Last Wednesday was a date to remember because January 31, 71 years ago, was a day which brought sorrow to families in Northern Ireland and Scotland, heralding weeks and months of drama and mourning.
On that day, the Princess Victoria, a British Railways car ferry set sail across the North Channel to Larne, a routine journey of 31 miles taking somewhere in the region of two-and-a-half hours. That’s on a normal day, but January 31 1953 was no normal day; think the destructive gale force winds of two weekends ago and you’ll get some idea of the conditions the ship tried to plough through.
Tragically the big seas were too much for the ferry. It was overwhelmed, the stern doors were stoved in by a huge wave and sea water poured into the car deck. There was no list of those on board but it was thought the Princess was carrying 127 passengers and 49 crew. She left the Scottish port of Stranraer just before 8am, heading into Loch Ryan but didn’t get much further; once into the Irish Sea, Captain Ferguson realised the ferocious conditions and decided to return to the comparative shelter of the loch, but before that could happen the waves were filling the ship.
He made the disastrous decision to proceed to Larne. At 9.46am the call went out asking for tugs to assist; at 10.32am an SOS was sent - the ship was in immediate danger with a heavy list to starboard.
Terror On Board
As the bitter water began to fill the interior of the ship, can you imagine what was going on in the cabins and lounges? Families, businessmen, young women and the crew all knowing they were facing death by drowning?
Bad enough to be sea sick but the fear of ending up in the freezing waves must have caused dreadful panic, hysterical crying, brave attempts to keep people calm. By 1pm the water had reached the starboard engine room and 10 minutes later, David Broadfoot, the ship’s radio officer, sent a Morse code message: “On her beam end.”
Then the dreadful call: “We are preparing to abandon ship.” But there was a glimmer of hope because by 1.30pm the Irish coast was in sight; they were only five miles off the Copeland Islands... but 20 minutes later there was silence. It’s thought that the ship sank at 1.58pm.
That morning journalist Malcolm Brodie, himself a Scotsman, had made his way to the empty sports desk at the Belfast Telegraph. He was due to report on a football game but the team from Airdrie cancelled due to the weather.
A phone rang and he reached for it. “It was a woman on the Antrim Road,” he told me. “She said her husband was a sea captain and they had shortwave radioed, ‘There’s a drama in the Lough’.

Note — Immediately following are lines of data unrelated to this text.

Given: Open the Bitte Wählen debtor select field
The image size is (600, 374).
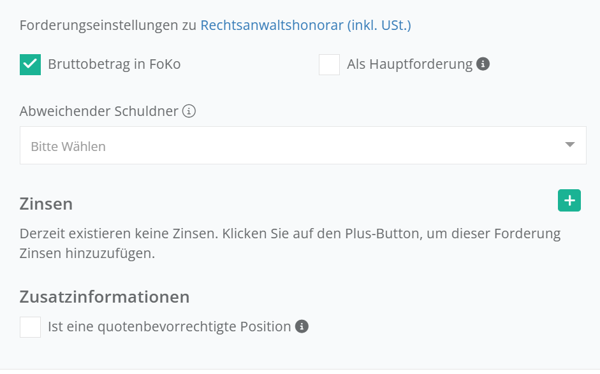Looking at the screenshot, I should click(293, 146).
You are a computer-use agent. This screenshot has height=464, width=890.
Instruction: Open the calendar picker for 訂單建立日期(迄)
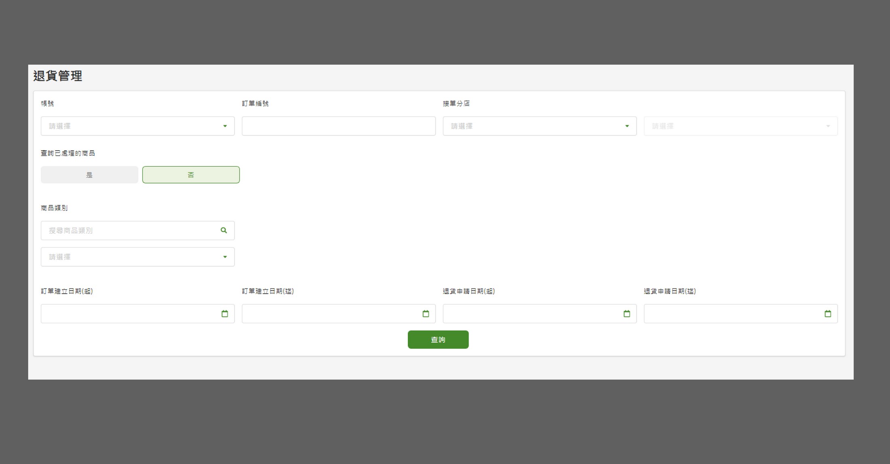pos(426,314)
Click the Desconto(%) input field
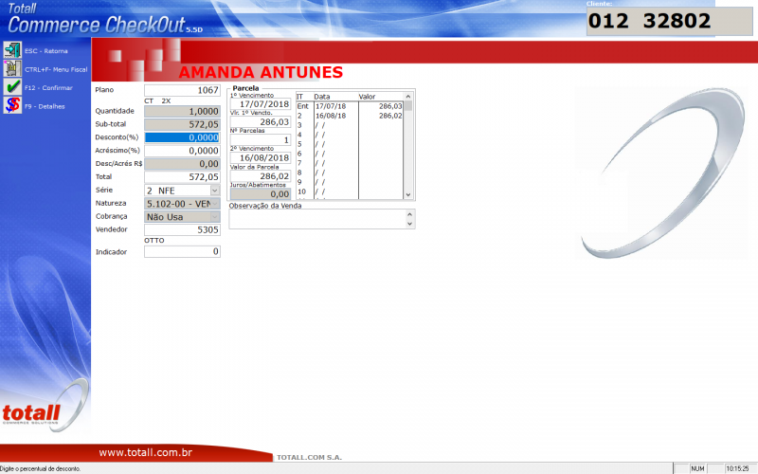 182,137
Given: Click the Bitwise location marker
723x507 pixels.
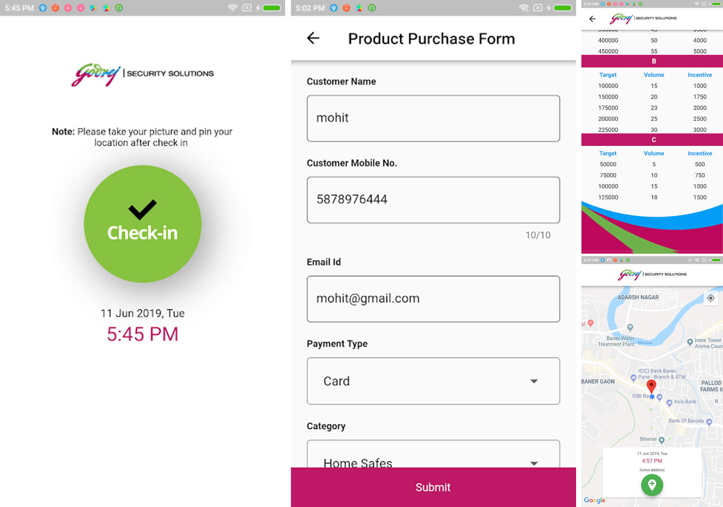Looking at the screenshot, I should 662,440.
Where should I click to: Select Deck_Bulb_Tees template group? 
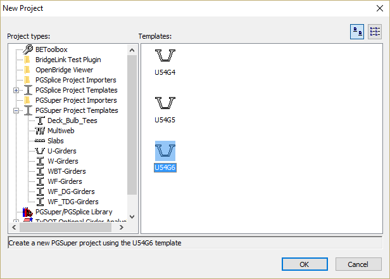72,120
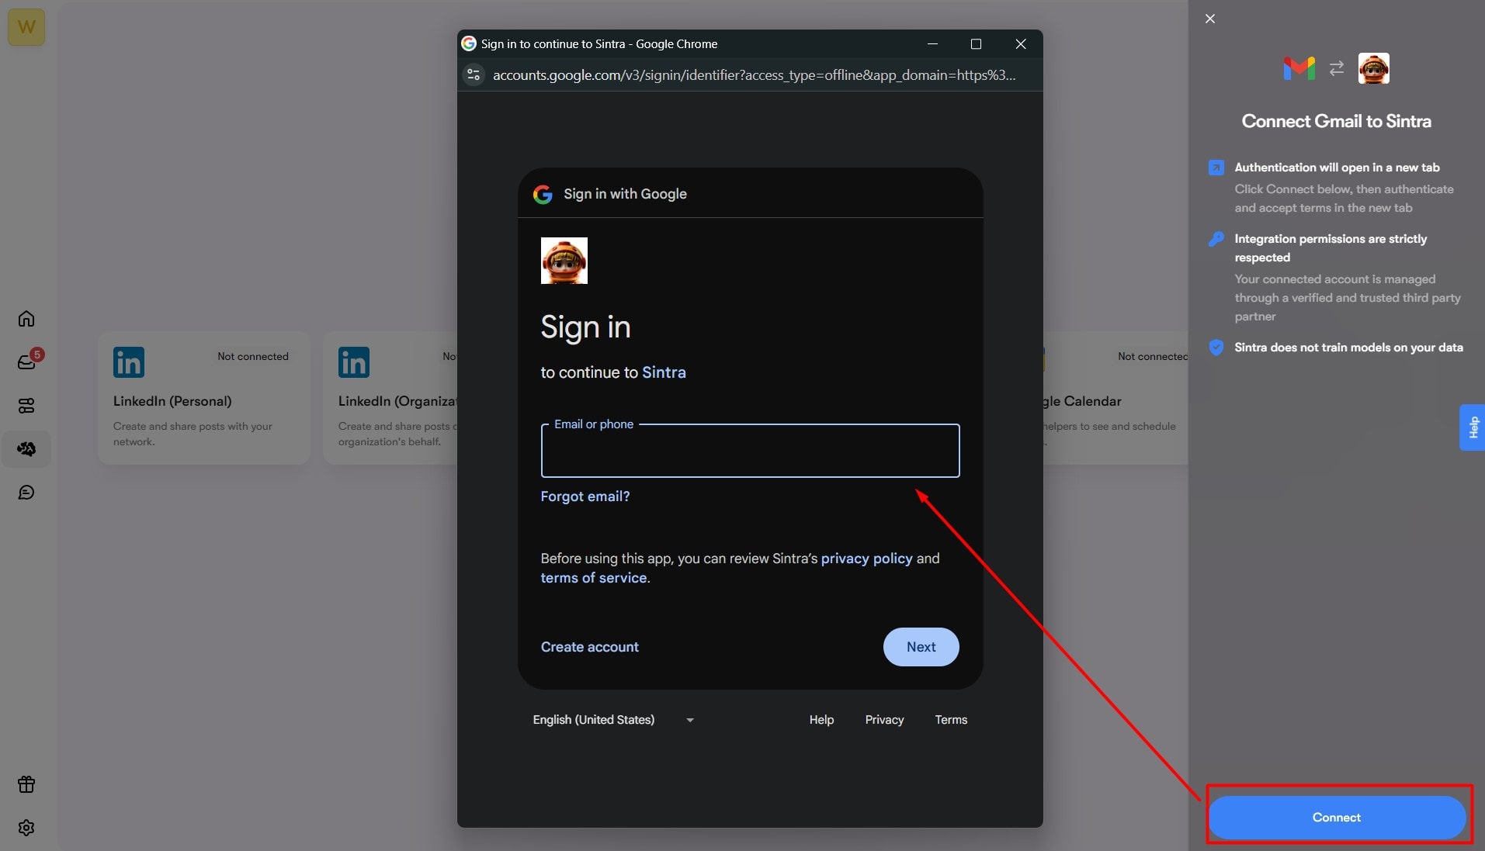Open Settings via the gear sidebar icon
Image resolution: width=1485 pixels, height=851 pixels.
click(26, 828)
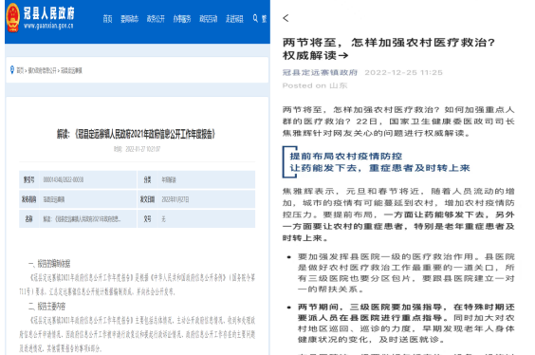The image size is (535, 355).
Task: Open the search magnifier icon
Action: pos(255,18)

“She gave me what details she had and it sounded like the Princess Victoria was battling against big seas. She was right. The ship was fighting hurricane winds of Force 12, over 100 miles an hour, tossing in mountainous seas when the huge waves battered the rear doors, sheering off the bolts, flooding the car deck; ton upon ton of seawater swamped the ship and some 135 souls lost their lives. All women and children on board the ship were lost.”
Hearing History Unfold
”I immediately went up to her house and sat with the radio in a wee cubby hole under the stairs as she made cups of tea,” Malcolm recalled.
Later that afternoon fellow journalist Paddy Scott was on the fringe of Donaghadee and as survivors were brought into the Imperial Hotel; despite tight security, he was determined to get his story.

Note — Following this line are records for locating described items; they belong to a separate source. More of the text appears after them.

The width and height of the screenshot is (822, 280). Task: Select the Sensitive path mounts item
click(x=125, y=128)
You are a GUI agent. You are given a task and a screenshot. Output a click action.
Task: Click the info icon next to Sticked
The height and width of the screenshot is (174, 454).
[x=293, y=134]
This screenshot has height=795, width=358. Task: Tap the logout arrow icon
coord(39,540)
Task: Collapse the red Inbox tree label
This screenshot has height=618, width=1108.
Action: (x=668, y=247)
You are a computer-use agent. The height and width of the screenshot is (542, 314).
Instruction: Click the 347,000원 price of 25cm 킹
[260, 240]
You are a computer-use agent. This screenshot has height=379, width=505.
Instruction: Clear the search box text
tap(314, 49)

Someone whispered that there was a terrified young cabin boy in a traumatic state, jibbering in his fear. “Let me try to talk to him,” Paddy suggested to the policeman on duty.

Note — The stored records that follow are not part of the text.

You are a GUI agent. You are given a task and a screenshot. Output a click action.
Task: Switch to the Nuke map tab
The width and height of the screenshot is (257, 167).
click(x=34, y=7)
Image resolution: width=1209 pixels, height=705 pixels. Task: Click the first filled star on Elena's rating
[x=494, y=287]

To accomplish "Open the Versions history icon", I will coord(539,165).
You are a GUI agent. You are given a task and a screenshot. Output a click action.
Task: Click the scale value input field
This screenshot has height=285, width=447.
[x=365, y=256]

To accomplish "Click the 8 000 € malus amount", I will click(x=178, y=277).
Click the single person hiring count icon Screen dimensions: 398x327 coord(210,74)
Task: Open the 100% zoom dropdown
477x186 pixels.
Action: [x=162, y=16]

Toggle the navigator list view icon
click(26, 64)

“He’s probably from the Islands and he’s talking Scottish Gaelic.”
This was enough to gain entrance. “Leave me with him till I calm him,” commanded Paddy. They did, not realising he was a reporter. Paddy was right, the boy would only talk in his native tongue and with the journalist’s Irish Gaelic they got down to business.
Paddy arranged for the boy to be looked after as he high-tailed it back to his desk to file the harrowing account of the death of the Larne-Stranraer ferry for the Irish Press and The Irish News, his story beating every other journalist to the front page.
For two-and-a-half hours Malcolm filed his report down the telephone line to the Belfast Telegraph, the first time the Saturday Night front page carried news instead of sport. Two men of the press ensured the tragedy of January 31 1953 would never be forgotten.